Heute Menschenrechts-Demo gegen Mitterlehner-Blockade

Dass die ÖVP in letzter Minute den Diskriminierungsschutz für Schwule, Lesben und Transgender von der Tagesordnung des Ministerrats streichen hat lassen, sorgt in der Community für Unmut. Eine Demonstration für LGBT-Rechte in aller Welt bekommt so auch in Österreich eine aktuelle Bedeutung.

Geplant war ein „Regenbogenmarsch für Menschenrechte“ anlässlich des Song Contest.
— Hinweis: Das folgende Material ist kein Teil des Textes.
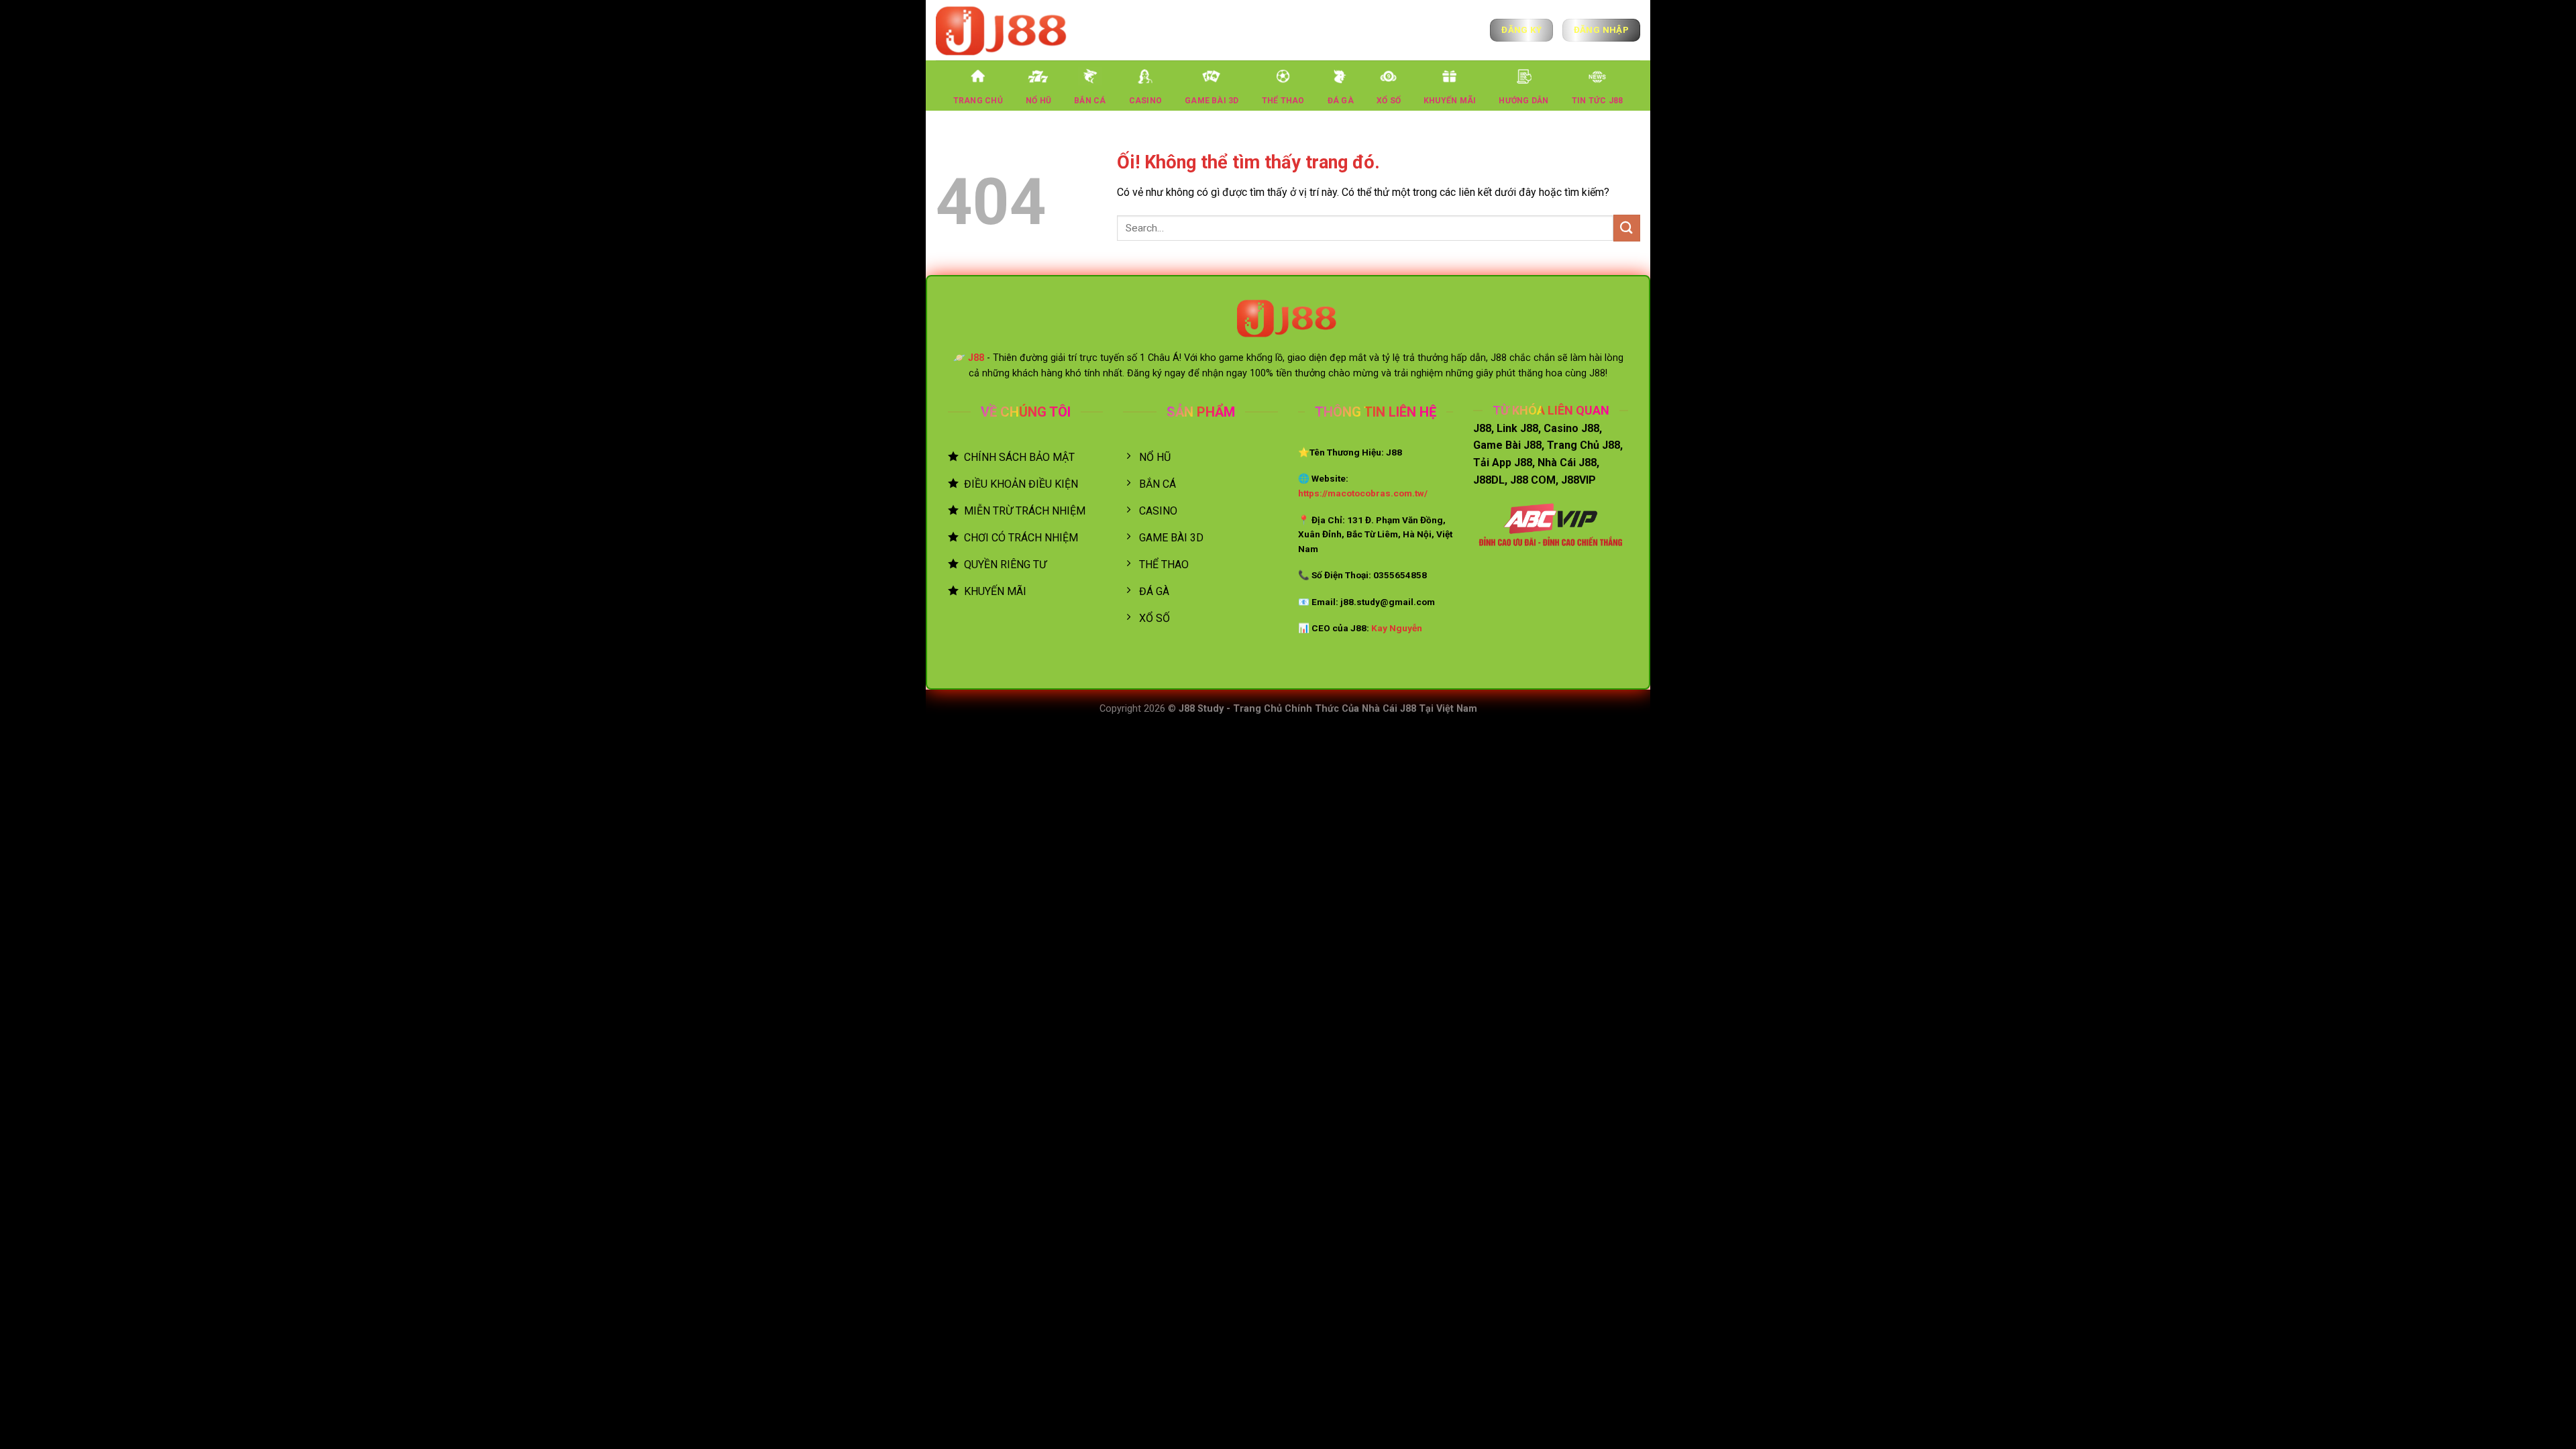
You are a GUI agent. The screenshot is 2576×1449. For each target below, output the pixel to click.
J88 (976, 358)
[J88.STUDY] (1003, 30)
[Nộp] (1626, 228)
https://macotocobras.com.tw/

Die Initiative „To Russia With Love Austria“ wollte damit auf die Menschenrechtssituation von sexuellen Minderheiten aufmerksam machen, die auch von ESC-Teilnehmerländern wie Russland bewusst verletzt werden.

Nun hat der Marsch auch eine nationale Komponente bekommen: Am Dienstag hat ja die ÖVP unter Reinhold Mitterlehner einen Gesetzesentwurf von der Tagesordnung des Ministerrats streichen lassen, der das „Levelling Up“ im Diskriminierungsschutz vorsah: Lesben und Schwule wären dann auch zum Beispiel in der Wohnungsvergabe oder bei Dienstleistungen vor Diskriminierungen geschützt gewesen.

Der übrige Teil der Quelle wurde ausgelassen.